As you can see from the Gentoo SoC page, there are also a few projects that involves Gentoo/*BSD, and those are the ones I’d like to expose a bit more for the interested ones.
There is of course having sandbox working correctly on Gentoo/FreeBSD (as it seems to work already on NetBSD at least). To do this is importand to know how sandbox works and the dynamic linker’s work of loading and symbol binding. The code itself is not much difficult, the problem is in trying to achieve the result with the less changes to the code possible.
Then there’s adding support in catalyst for FreeBSD, so that stages and LiveCD can be built with that. This is really important as we seen that FreeSBIE development is a bit unsteady, and the torrent tracker gone down for quite a while, leaving us without LiveCD support at all. I’m not sure of what this involves actually, it’s more for releng people to say 🙂
Porting of GNOME patches to portage and sending them upstream is not a complex thing after you read Best Practices for portable patches but it’s long and tedious, and it requires more coordination between Gentoo/*BSD team, Gentoo GNOME team and FreeBSD GNOME team, as the patches might have to be reworked. It would be neat if the people involved in these would also join GNOME upstream to continue the porting “in the while”.
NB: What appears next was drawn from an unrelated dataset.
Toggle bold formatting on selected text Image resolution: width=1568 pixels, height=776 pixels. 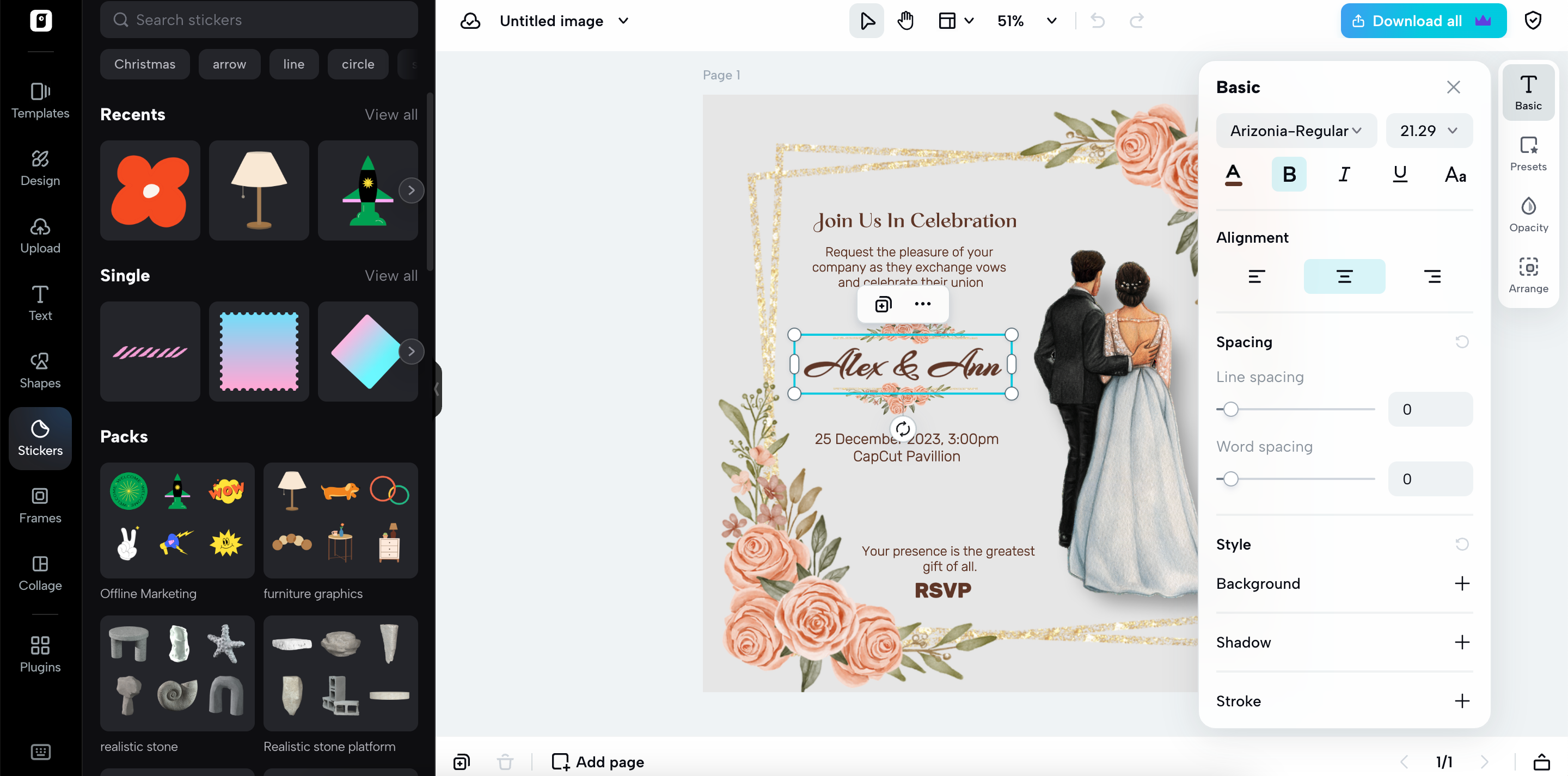click(1289, 174)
But something that I thought initially just as a filler is something I’d like to put a bigger spot on. ALSA support for FreeBSD. Actually, ALSA plugin for FreeBSD. The ALSA project developed not only acceptable Linux kernel drivers for sound cards, but also a good userspace to use them with, using the alsa-lib library and the related utilities. A lot of software is currently able to use ALSA output and thus make use of the plugins that it provides, like Jack output and a52 conversion. Since version 1.0.11 also an OSS output plugin is present.
FreeBSD uses OSS for audio access, but as the time passes OSS is being more and more ignored when more complex behaviour is needed. Having alsa-lib working on FreeBSD using the OSS from FreeBSD (that’s more complex than Linux’s) would allow all the applications using ALSA to work on FreeBSD with no change needed to support the extra features provided by FreeBSD.
The latter is probably the most complex project but it’s also something new that might be useful to lots of people. I’d really like if somebody would work on that.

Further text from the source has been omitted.